3.       The Purpose of the Law

                “(19) Now the law is speaking to those that are under the law.  The purpose is to remove all excuses and to make the entire world accountable to God. (20) This is why no one can be made innocent through the law, because the whole point of the law is to reveal to people that they are guilty of sin.” (DSV)


3:21-4 The Method Justification[DLL6] [DLL7] 

3:21-30 Through faith for all

Paul now provides a summary of a new topic; the justification will be through faith. He makes a few important points.

1.       It is through faith

2.       It is through faith for all people including the Jews

The Jews may have thought that they might be justified by a different method. Paul however explains that justification was always by faith.

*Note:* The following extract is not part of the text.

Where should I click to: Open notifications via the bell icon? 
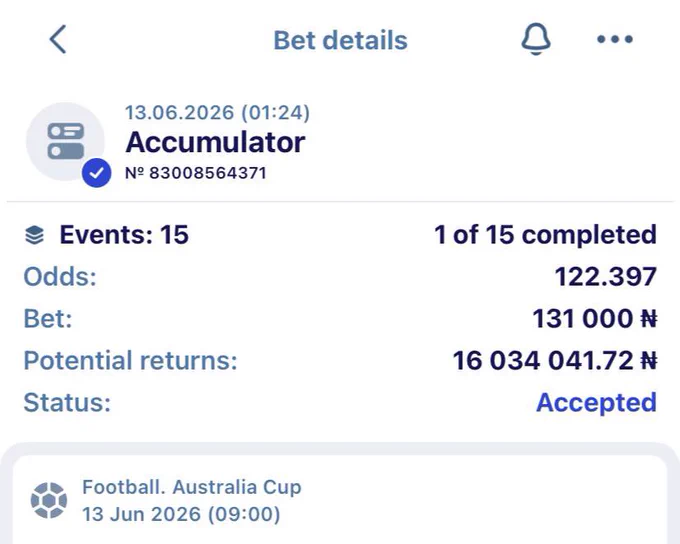pyautogui.click(x=536, y=39)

3.       There is no boasting since salvation is not by good deeds

4.       Justification is by faith, if not He would be God only of the Jews.

3:31-4:12 To the uncircumcised just as to the circumcised

                                Paul offers 3 arguments for this proposition

1.       4:1-4 Scriptures clearly state that Abraham was justified by faith.

2.       4:4-5 Its only logical. If you’re working for something then it’s not really a gift, is it?

3.       4:6-8 David also speaks of the blessing of forgiveness though faith

4.       4:9-12 Abraham is a great example of how justification can’t be just to the circumcised because he wasn’t circumcised at this point.

4:13-15 Not through the Law[DL8] 

4:16-25 Justification is through Faith so that all will receive the promise

                                In the end Abraham himself was justified by his hope despite his circumstances.  God promised him to be the father of many nations. And this even took place before Abrahams circumcision.  Paul argues that all of this is a testimony that justification is always by faith, for all of Abrahams children, circumcised or not.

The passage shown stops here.